STUDY TEXT:
Source code for swh.datasets.luigi.origin_contributors

# Copyright (C) 2022 The Software Heritage developers
# See the AUTHORS file at the top-level directory of this distribution
# License: GNU General Public License version 3, or any later version
# See top-level LICENSE file for more information

"""
Luigi tasks for contribution graph
==================================

This module contains `Luigi <https://luigi.readthedocs.io/>`_ tasks
driving the creation of the graph of contributions of people (pseudonymized
by default).

File layout
-----------

This assumes a local compressed graph (from :mod:`swh.graph.luigi.compressed_graph`)
is present, and generates/manipulates the following files::

    base_dir/
        <date>[_<flavor>]/
            datasets/
                contribution_graph.csv.zst
            topology/
                topological_order_dfs.csv.zst

And optionally::

    sensitive_base_dir/
        <date>[_<flavor>]/
            persons_sha256_to_name.csv.zst
            datasets/
                contribution_graph.deanonymized.csv.zst
"""
# WARNING: do not import unnecessary things here to keep cli startup time under
# control
import logging
from pathlib import Path
from typing import Dict, Iterable, List, Tuple, cast

import luigi

from swh.graph.libs.luigi.topology import ComputeGenerations
from swh.graph.luigi.compressed_graph import LocalGraph
from swh.graph.luigi.utils import count_nodes

logger = logging.getLogger(__name__)



[docs]
class ListOriginContributors(luigi.Task):
    """Creates a file that contains all SWHIDs in topological order from a compressed
    graph."""

    local_graph_path = luigi.PathParameter()
    topological_order_dir = luigi.PathParameter()
    origin_contributors_path = luigi.PathParameter()
    origin_urls_path = luigi.PathParameter()
    graph_name = luigi.Parameter(default="graph")
    max_ram_mb = luigi.IntParameter(default=500_000)

    @property
    def resources(self):
        """Returns the value of ``self.max_ram_mb``"""
        import socket

        return {f"{socket.getfqdn()}_ram_mb": self.max_ram_mb}


[docs]
    def requires(self) -> Dict[str, luigi.Task]:
        """Returns an instance of :class:`swh.graph.luigi.compressed_graph.LocalGraph`
        and :class:`swh.graph.libs.luigi.topology.ComputeGenerations`."""

EXERCISE DATA:

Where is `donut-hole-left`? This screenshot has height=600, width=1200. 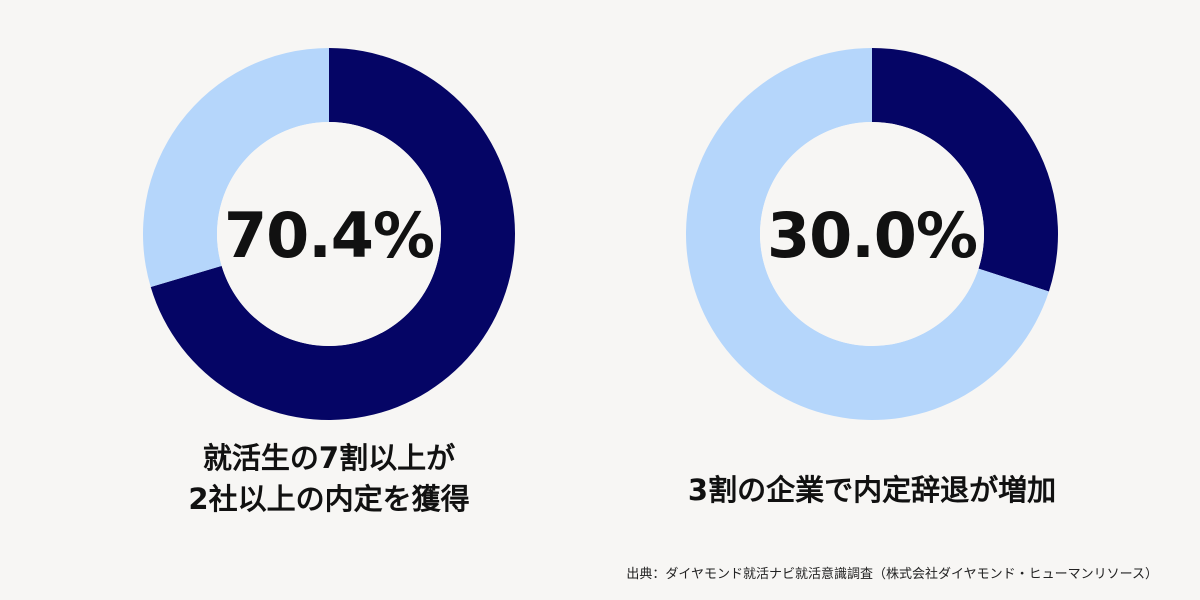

* * *

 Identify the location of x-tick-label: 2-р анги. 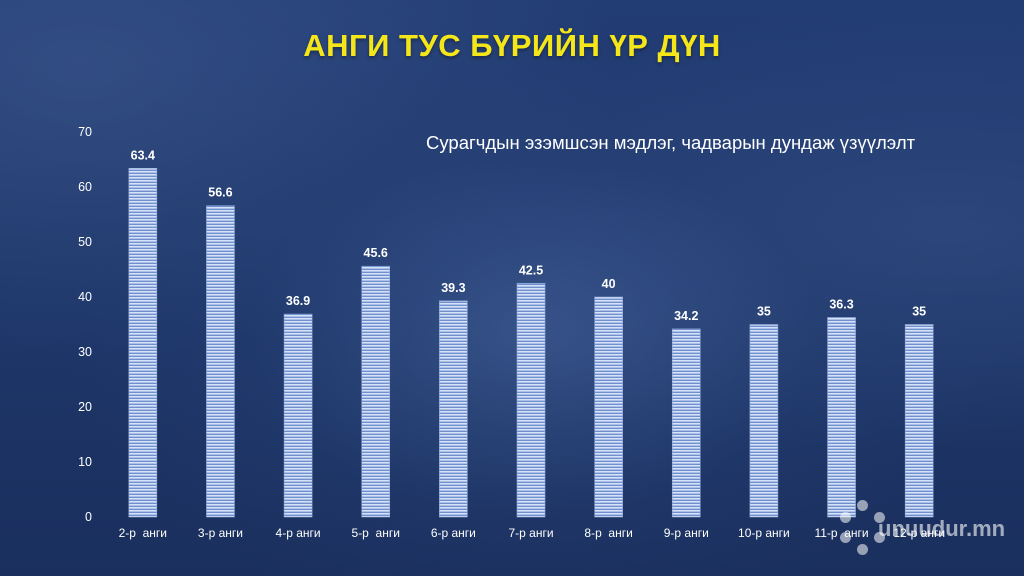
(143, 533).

PARTS OF THE EXERCISE:
a: Under which license does the origin contributors source code say it is released?
b: Write out the origin contributors source code starting at "Source code for" and ending at "by default).", substituting "anonymized" for "pseudonymized".

EXERCISE ANSWERS:
a: It is released under the GNU General Public License version 3, or any later version.

b:
Source code for swh.datasets.luigi.origin_contributors

# Copyright (C) 2022 The Software Heritage developers
# See the AUTHORS file at the top-level directory of this distribution
# License: GNU General Public License version 3, or any later version
# See top-level LICENSE file for more information

"""
Luigi tasks for contribution graph
==================================

This module contains `Luigi <https://luigi.readthedocs.io/>`_ tasks
driving the creation of the graph of contributions of people (anonymized
by default).